DATA RECORDS:
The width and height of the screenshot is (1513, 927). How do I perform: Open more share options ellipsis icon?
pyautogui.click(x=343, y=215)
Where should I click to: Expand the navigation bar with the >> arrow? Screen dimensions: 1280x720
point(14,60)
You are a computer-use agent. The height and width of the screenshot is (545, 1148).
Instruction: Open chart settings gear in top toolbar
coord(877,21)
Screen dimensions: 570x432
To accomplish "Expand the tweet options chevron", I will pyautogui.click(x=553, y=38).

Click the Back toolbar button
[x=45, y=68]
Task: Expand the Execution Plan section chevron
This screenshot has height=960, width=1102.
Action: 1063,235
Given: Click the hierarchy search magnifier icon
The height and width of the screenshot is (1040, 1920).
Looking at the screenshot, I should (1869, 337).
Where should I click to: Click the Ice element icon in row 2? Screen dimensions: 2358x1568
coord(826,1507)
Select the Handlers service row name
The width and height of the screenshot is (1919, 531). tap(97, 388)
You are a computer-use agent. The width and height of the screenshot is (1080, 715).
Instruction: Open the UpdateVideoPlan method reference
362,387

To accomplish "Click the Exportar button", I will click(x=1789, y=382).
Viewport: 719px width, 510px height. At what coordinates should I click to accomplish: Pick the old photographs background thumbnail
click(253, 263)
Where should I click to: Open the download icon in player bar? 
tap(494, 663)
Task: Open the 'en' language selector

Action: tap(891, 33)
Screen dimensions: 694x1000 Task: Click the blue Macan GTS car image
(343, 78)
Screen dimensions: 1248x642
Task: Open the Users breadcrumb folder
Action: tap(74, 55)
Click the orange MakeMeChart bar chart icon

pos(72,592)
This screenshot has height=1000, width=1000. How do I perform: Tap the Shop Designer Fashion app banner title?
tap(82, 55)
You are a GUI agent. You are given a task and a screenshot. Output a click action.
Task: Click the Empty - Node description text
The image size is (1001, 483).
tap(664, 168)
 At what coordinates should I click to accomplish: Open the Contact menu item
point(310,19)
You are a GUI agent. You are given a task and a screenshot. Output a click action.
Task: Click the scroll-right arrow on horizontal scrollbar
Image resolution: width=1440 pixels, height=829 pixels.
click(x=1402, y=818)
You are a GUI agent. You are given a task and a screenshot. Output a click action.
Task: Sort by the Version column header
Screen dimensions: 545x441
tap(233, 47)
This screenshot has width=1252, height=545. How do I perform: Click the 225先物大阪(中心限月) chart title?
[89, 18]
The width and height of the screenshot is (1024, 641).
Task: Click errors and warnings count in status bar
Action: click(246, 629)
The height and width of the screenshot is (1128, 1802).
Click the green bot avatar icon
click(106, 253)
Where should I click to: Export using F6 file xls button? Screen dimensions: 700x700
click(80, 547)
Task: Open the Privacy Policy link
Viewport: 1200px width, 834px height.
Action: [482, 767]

WORK REQUEST: The answer must be an exact transcription of every record above.

OUTPUT OF THE EXERCISE:
The width and height of the screenshot is (1513, 927). How do I perform: Open more share options ellipsis icon?
pyautogui.click(x=343, y=215)
Where should I click to: Expand the navigation bar with the >> arrow? Screen dimensions: 1280x720
point(14,60)
You are a computer-use agent. The height and width of the screenshot is (545, 1148).
Instruction: Open chart settings gear in top toolbar
coord(877,21)
Screen dimensions: 570x432
To accomplish "Expand the tweet options chevron", I will pyautogui.click(x=553, y=38).

Click the Back toolbar button
[x=45, y=68]
Task: Expand the Execution Plan section chevron
This screenshot has height=960, width=1102.
Action: 1063,235
Given: Click the hierarchy search magnifier icon
The height and width of the screenshot is (1040, 1920).
Looking at the screenshot, I should (1869, 337).
Where should I click to: Click the Ice element icon in row 2? Screen dimensions: 2358x1568
coord(826,1507)
Select the Handlers service row name
The width and height of the screenshot is (1919, 531). tap(97, 388)
You are a computer-use agent. The width and height of the screenshot is (1080, 715).
Instruction: Open the UpdateVideoPlan method reference
362,387

To accomplish "Click the Exportar button", I will click(x=1789, y=382).
Viewport: 719px width, 510px height. At what coordinates should I click to accomplish: Pick the old photographs background thumbnail
click(253, 263)
Where should I click to: Open the download icon in player bar? 
tap(494, 663)
Task: Open the 'en' language selector

Action: tap(891, 33)
Screen dimensions: 694x1000 Task: Click the blue Macan GTS car image
(343, 78)
Screen dimensions: 1248x642
Task: Open the Users breadcrumb folder
Action: tap(74, 55)
Click the orange MakeMeChart bar chart icon

pos(72,592)
This screenshot has height=1000, width=1000. How do I perform: Tap the Shop Designer Fashion app banner title?
tap(82, 55)
You are a GUI agent. You are given a task and a screenshot. Output a click action.
Task: Click the Empty - Node description text
The image size is (1001, 483).
tap(664, 168)
 At what coordinates should I click to accomplish: Open the Contact menu item
point(310,19)
You are a GUI agent. You are given a task and a screenshot. Output a click action.
Task: Click the scroll-right arrow on horizontal scrollbar
Image resolution: width=1440 pixels, height=829 pixels.
click(x=1402, y=818)
You are a GUI agent. You are given a task and a screenshot. Output a click action.
Task: Sort by the Version column header
Screen dimensions: 545x441
tap(233, 47)
This screenshot has width=1252, height=545. How do I perform: Click the 225先物大阪(中心限月) chart title?
[89, 18]
The width and height of the screenshot is (1024, 641).
Task: Click errors and warnings count in status bar
Action: click(246, 629)
The height and width of the screenshot is (1128, 1802).
Click the green bot avatar icon
click(106, 253)
Where should I click to: Export using F6 file xls button? Screen dimensions: 700x700
click(80, 547)
Task: Open the Privacy Policy link
Viewport: 1200px width, 834px height.
Action: [482, 767]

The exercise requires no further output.